Weysan Dun, the former special agent in charge of the Nebraska FBI office, declined to speak specifically about the Goodfellas case, but in general said he never came across a case where his officers needed approval for an informant to engage in sexual activity.
“I definitely would not approve for an informant to engage in that sort of activity,” said Dun, who created a law enforcement task force in 2010 to combat human trafficking.

Davis said he was appalled by the tactics police used to gain evidence against his client.
Police went too far to gather evidence, Davis said, noting that he considers the video recorded by the informant to be pornography rather than evidence.
“In 40 years of practicing law, I have never seen an instance where the police officers have instructed somebody to perform sexual acts and to record them,” Davis said.
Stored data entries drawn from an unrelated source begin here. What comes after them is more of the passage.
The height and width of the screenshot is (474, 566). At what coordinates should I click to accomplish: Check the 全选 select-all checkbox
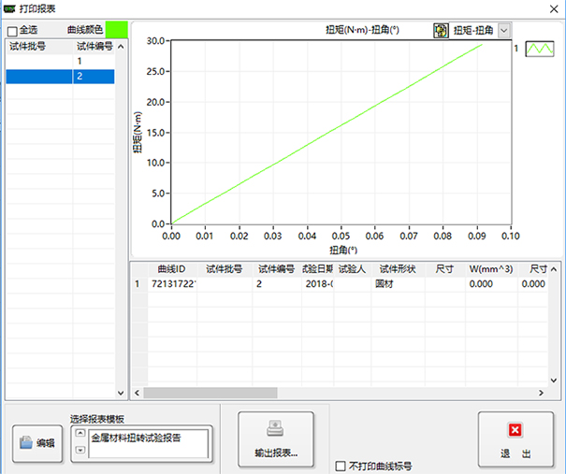click(12, 31)
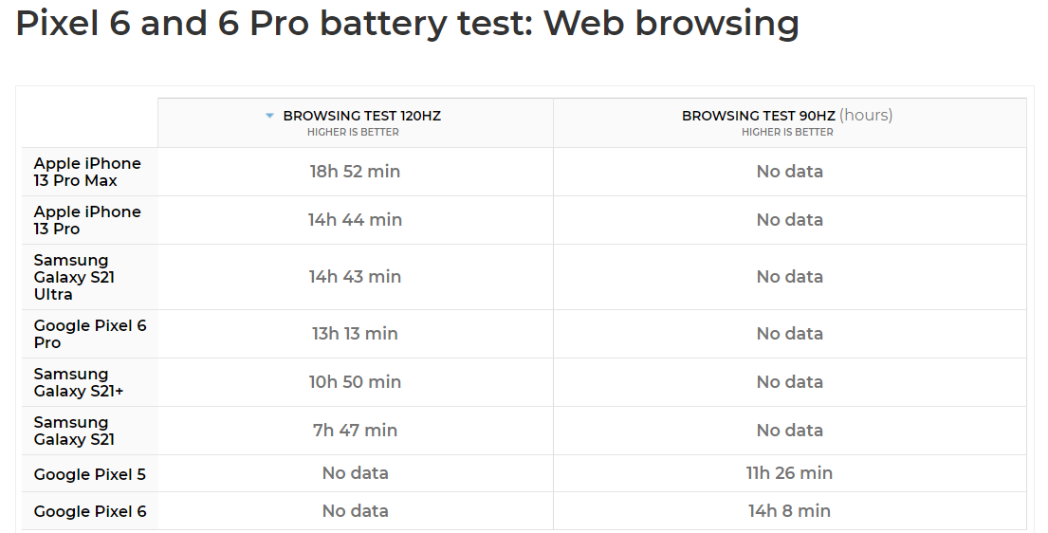The image size is (1048, 533).
Task: Click the Samsung Galaxy S21 Ultra row label
Action: [x=75, y=277]
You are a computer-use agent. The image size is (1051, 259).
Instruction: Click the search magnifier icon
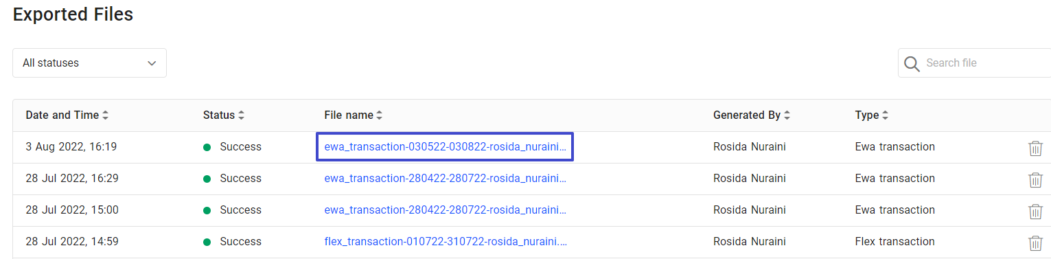[912, 63]
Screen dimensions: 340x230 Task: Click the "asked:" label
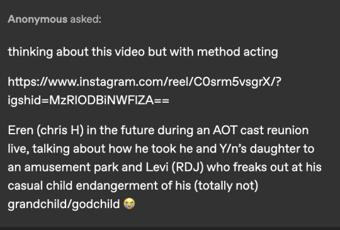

“You have the City of Omaha directly getting involved in the commission of sexual acts and then filming it,” he said. “It is a step down the wrong path for police. In some circles, it shocks the conscience.”
The Goodfellas investigation began in August 2012 when police visited an escort website using an undercover account and connected with a longtime Goodfellas customer named David G. Shirley, 51.
Shirley was responsible for recruiting new customers to Goodfellas, FBI Special Agent Anna Brewer said in court documents. Brewer alleged that Shirley vouched for the Omaha police informant, who Davis said went by the name Rick. Davis was unsure if Rick is his real name, because he is not named in court documents.
Shirley, whose street name is Nash, told an undercover officer the location of the club and said women who worked at Goodfellas offered sex. When reached recently, Shirley denied any association with Goodfellas.

A local and federal task force executed a search warrant at Goodfellas in October 2013.
The confidential informant’s videos, recorded 10 months earlier, played a role in nabbing the leaders of the brothel. Louis Venditte, 68, along with his wife, Ruby Venditte, 67, and John Wagstaffe, 65, all were indicted in federal court for running the business. The Vendittes have pleaded guilty to reduced prostitution charges and are scheduled to face sentencing in November. Wagstaffe’s trial is scheduled to begin Oct. 26.
Former State Sen. Amanda McGill said she helped pass a law that requires law enforcement to be trained on how to properly investigate sex trafficking. The training has not been fully implemented, but McGill said she hopes it will include training police on ways to not revictimize women during an investigation.
The Nebraska Attorney General’s Office created a human trafficking task force this year to improve education, train law enforcement and develop recommendations for victim services. The Governor’s Office also has a human trafficking task force.
Dun, a member of the governor’s task force, said the group has created training for new police hires. The attorney general’s task force plans to create a curriculum that develops guidelines for police investigative tactics used during human-trafficking probes, Dun said.
“I think there is a great need for law enforcement training at all levels for how to investigate these types of cases,” Dun said. “The investigation of these cases is very complex, and there are a lot of issues involved.”